In a letter to Senate leadership in February, the NRA warned against the confirmation, saying, "Dr. Murthy's record of political activism in support of radical gun control measures raises significant concerns."

Murthy is a physician and public health expert at Harvard Medical School and Brigham and Women’s Hospital. He is the co-founder and president of Doctors for America a group of about 16,000 physicians and medical students that advocates for access to affordable, high quality health care and has been a strong supporter of the Affordable Care Act

Murthy became a target of the NRA after he wrote a letter to congressional leaders in his role as president of Doctors for America. “As health care professionals who are confronted with the human cost of gun violence every day, we are unwavering in our belief that strong measures to reduce gun violence must be taken immediately. We strongly urge Congress and the Obama administration to put legislation in place now and develop a comprehensive plan to reduce gun-related injuries and deaths,” Murthy wrote.

He pointed out in the letter that 100,000 people are killed or injured by guns in America every year. It is a statement of fact that gun violence is a public health concern. According to a report by the Center for American Progress, gun deaths will surpass car accident deaths among young people next year.

Murthy’s view is not controversial within the public health community. The American Medical Association officially opposes any laws that would block doctors from having open conversations about firearm safety in the home and the Academy of Pediatrics has recommended specific gun violence prevention measures to Congress.

Murthy’s position is not unprecedented. Past surgeons general, including C. Everett Koop, appointed by President Ronald Reagan, spoke out on the public health threats presented by guns.
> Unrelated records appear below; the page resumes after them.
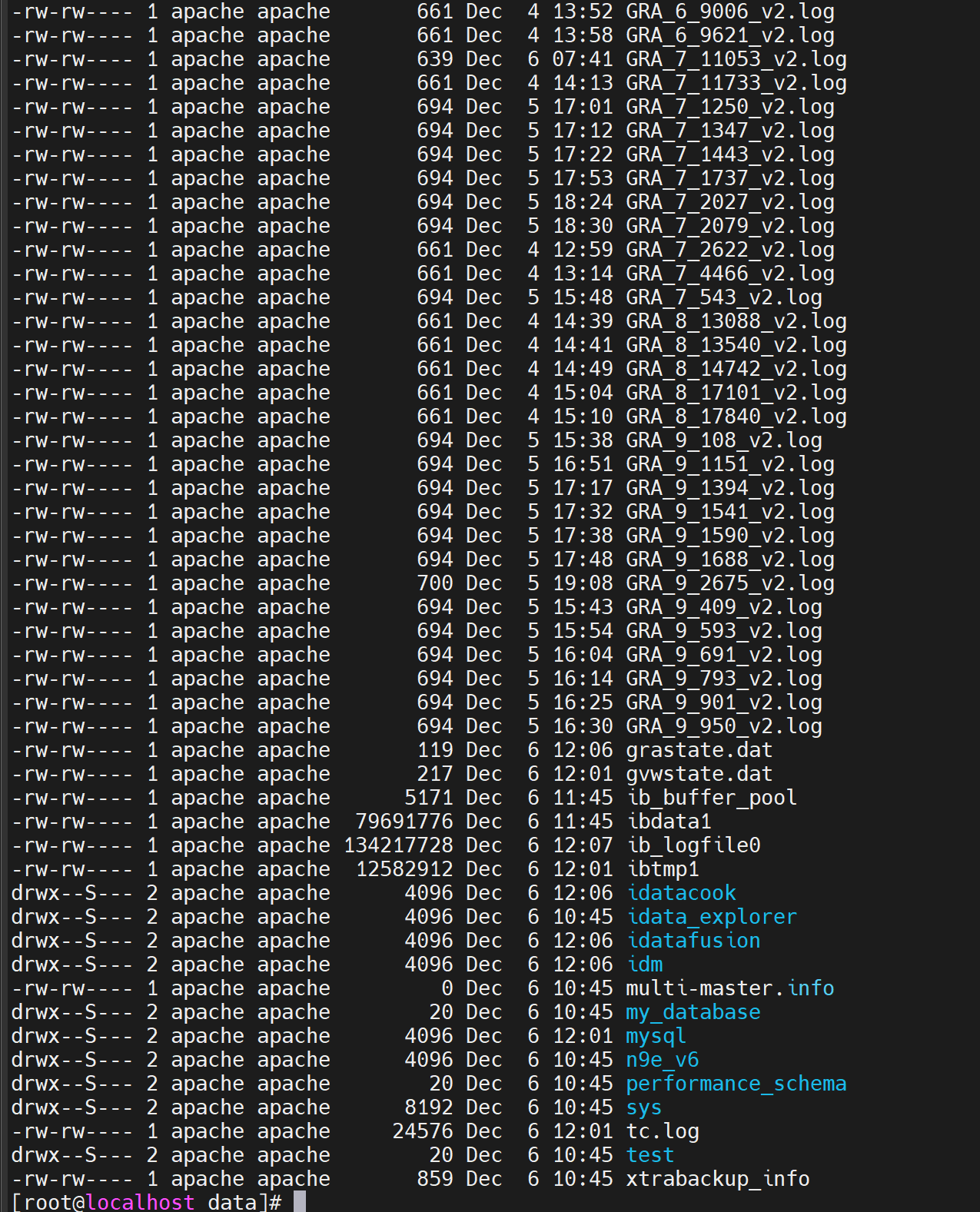Viewport: 980px width, 1212px height.
Task: Click the idata_explorer directory entry
Action: pyautogui.click(x=711, y=917)
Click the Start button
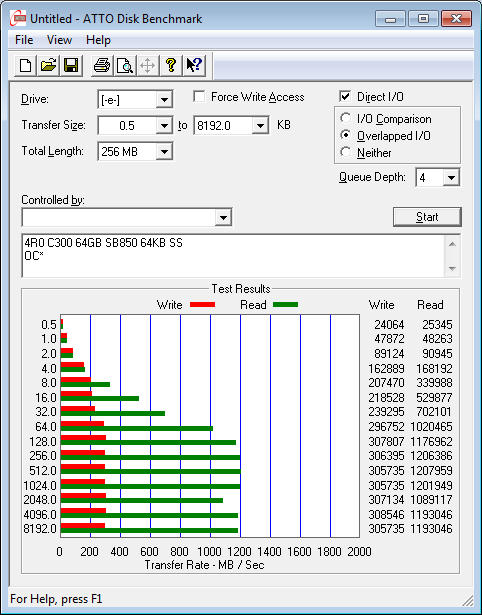 click(427, 217)
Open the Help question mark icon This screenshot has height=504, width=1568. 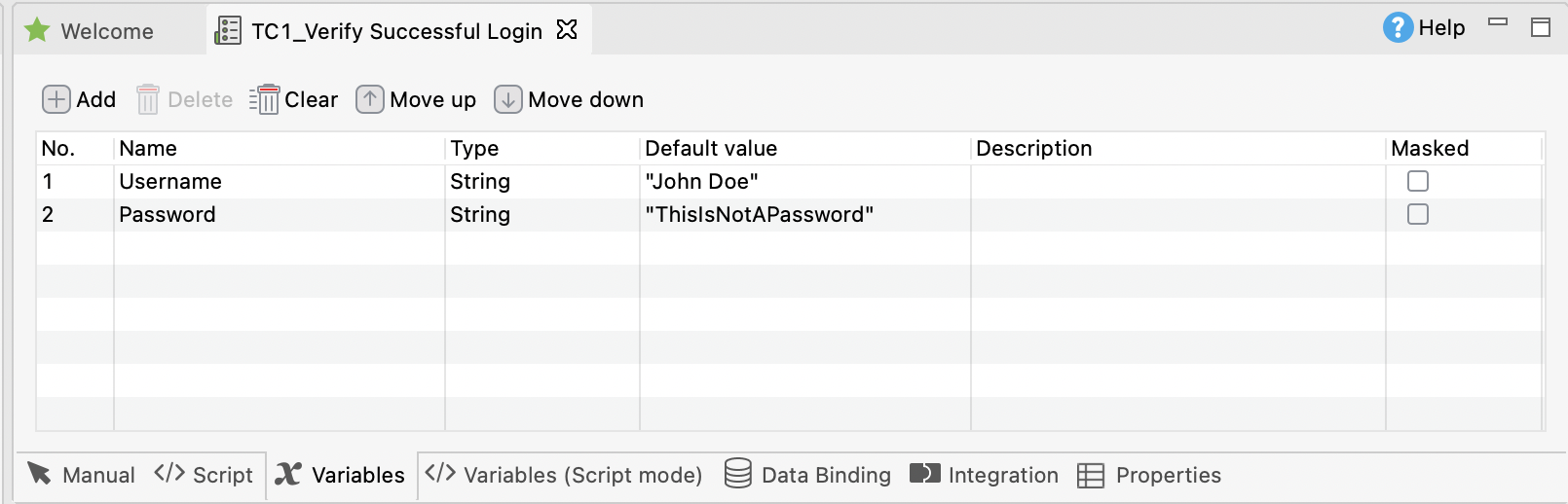(1398, 27)
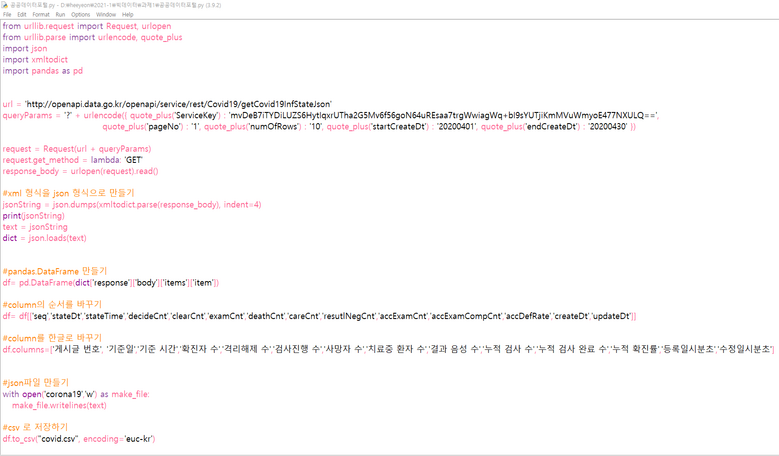The image size is (779, 456).
Task: Click the '#pandas.DataFrame' comment line
Action: [55, 271]

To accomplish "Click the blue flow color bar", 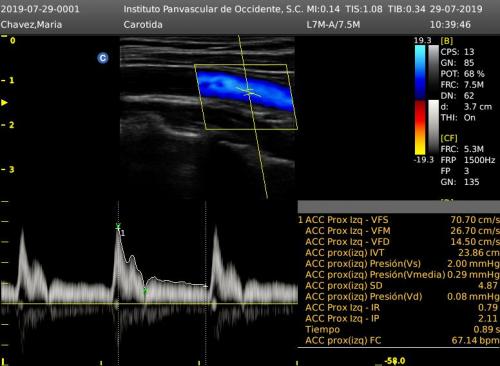I will 420,72.
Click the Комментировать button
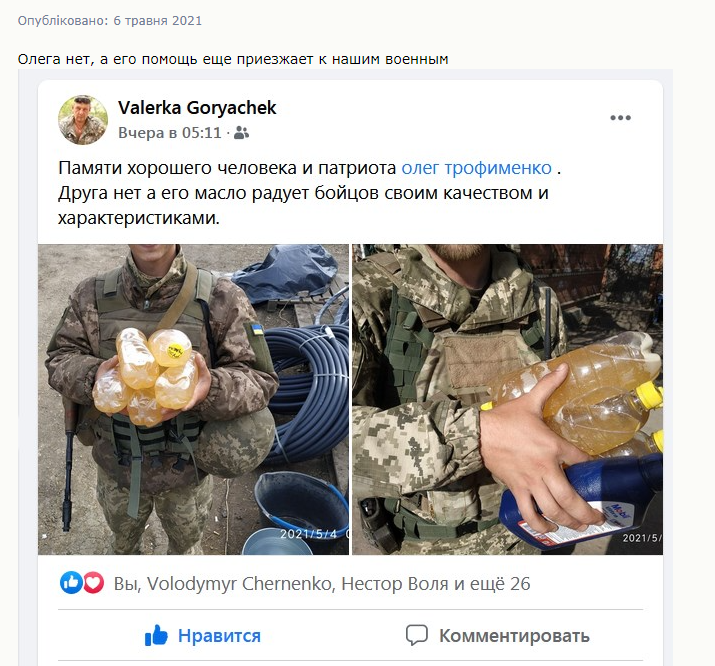Screen dimensions: 715x666 (497, 635)
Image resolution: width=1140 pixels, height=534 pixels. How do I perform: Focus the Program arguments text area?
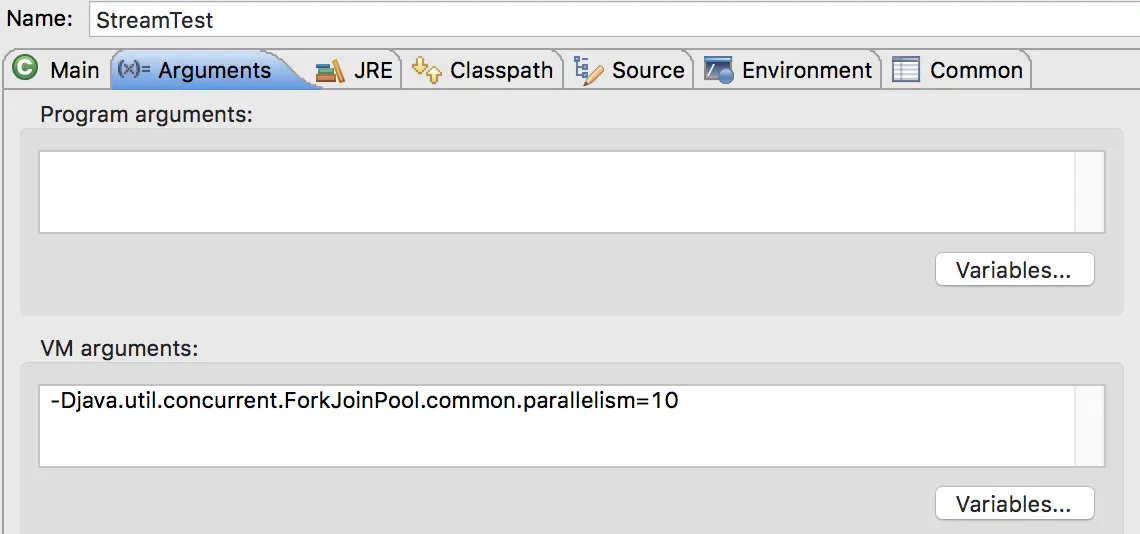(555, 192)
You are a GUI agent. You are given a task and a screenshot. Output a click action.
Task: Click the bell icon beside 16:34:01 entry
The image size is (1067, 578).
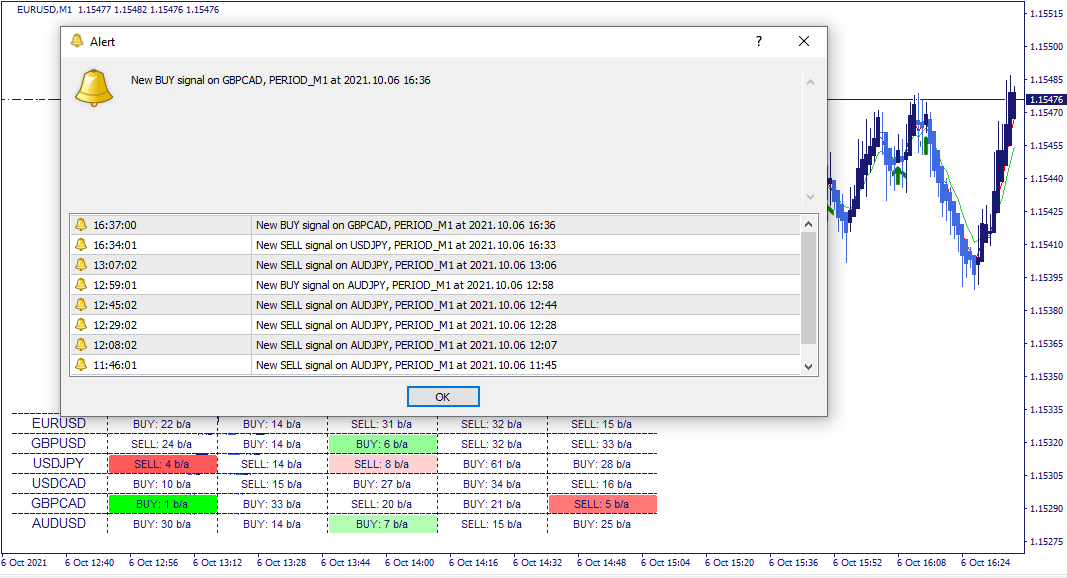81,245
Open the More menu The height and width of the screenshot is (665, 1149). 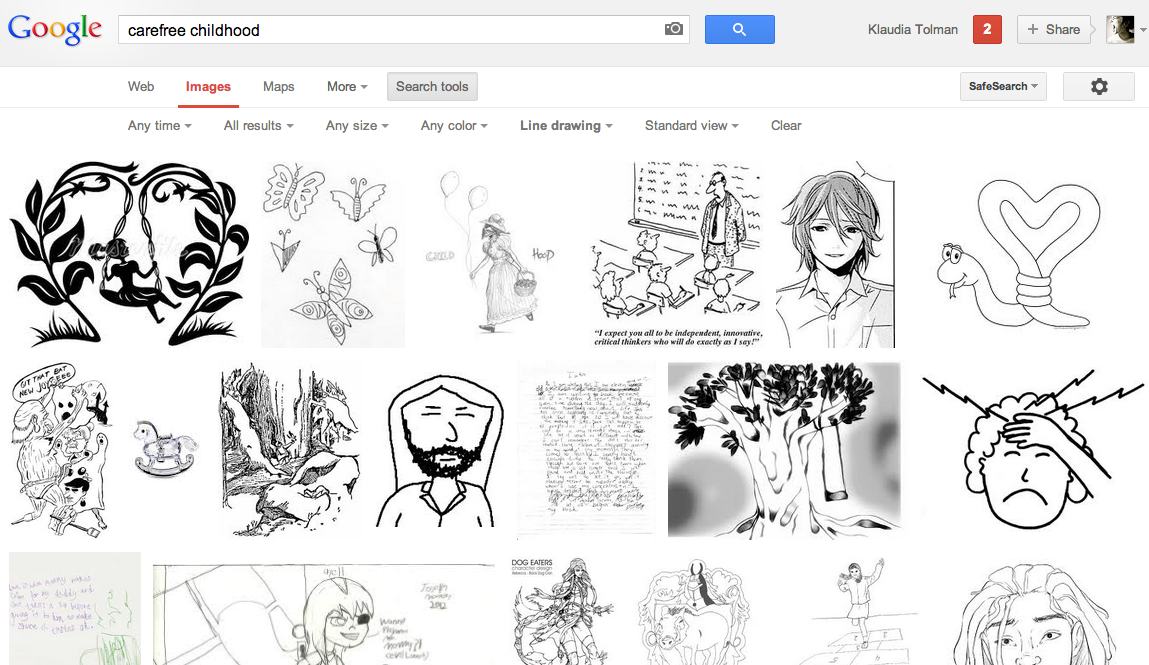click(x=347, y=87)
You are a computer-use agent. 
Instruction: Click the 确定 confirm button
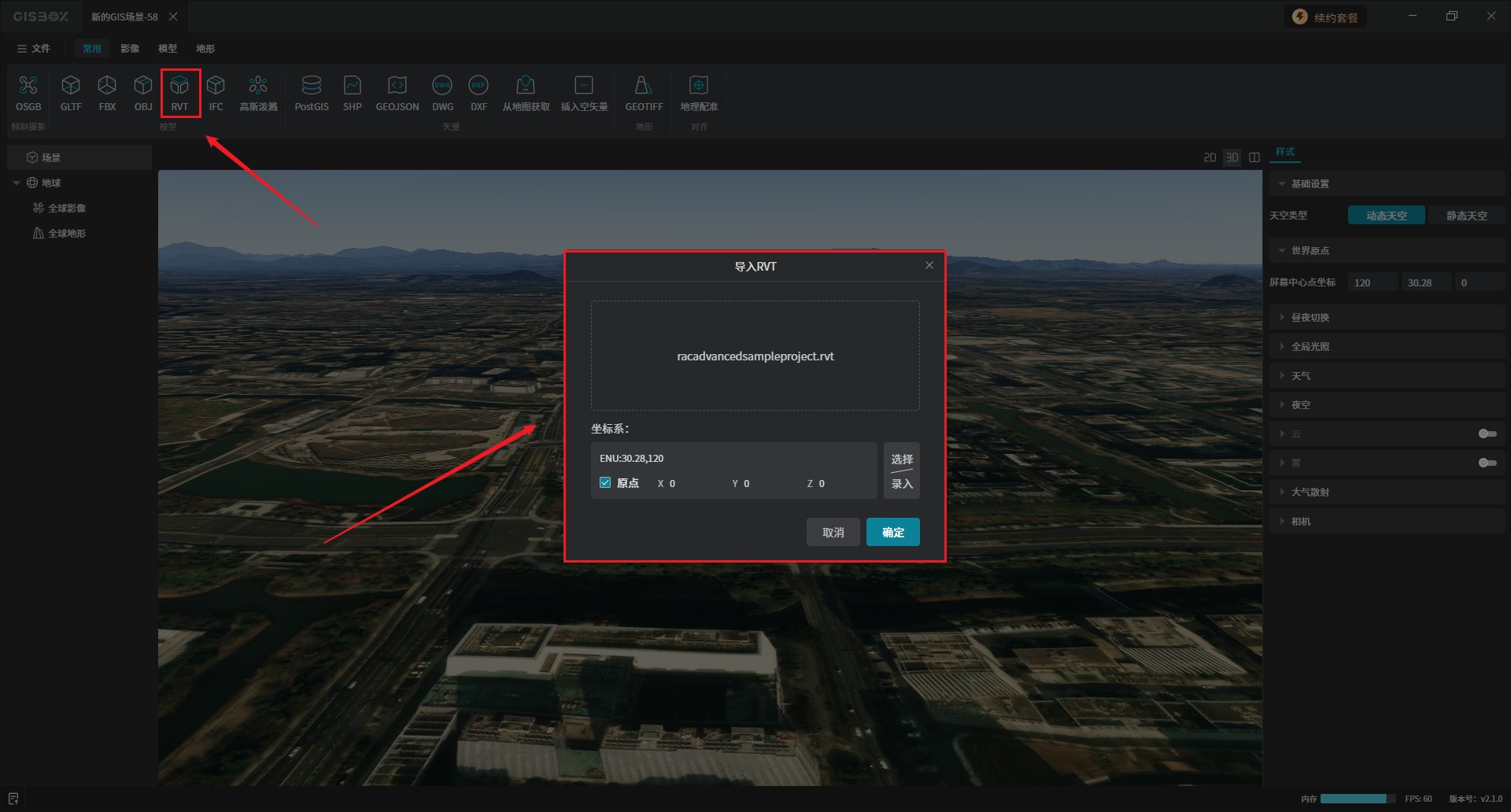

In 1992 Koop co-authored a paper, “Time to Bite the Bullet Back.”

Koop indicated that his views on gun violence were informed by his 1985 Workshop on Violence and Public Health.

“No society, including ours, need be permeated by firearm homicide. …The right to own or operate a motor vehicle carries with it certain responsibilities…we propose that the right to own or operate a firearm carries with it the same prior conditions,” wrote Koop.

(Top image: Dr. Vivek Hallegere Murthy prepares to testify before the U.S. Senate Health, Education, Labor, and Pensions (HELP) Committee on Feb. 4, 2014 in support of his nomination for the post of U.S. Surgeon General. Charles Dharapak/Associated Press)

Matthew T. Mangino is of counsel with Luxenberg, Garbett, Kelly & George, P.C. He is the former district attorney of Lawrence County and just completed a six year term on the Pennsylvania Board of Probation and Parole. His weekly column on crime and punishment is syndicated by GateHouse New Service. You can read his musings on the criminal justice system at www.mattmangino.com and follow Matt on Twitter @MatthewTMangino. His book The Executioner's Toll, 2010 is due out this summer.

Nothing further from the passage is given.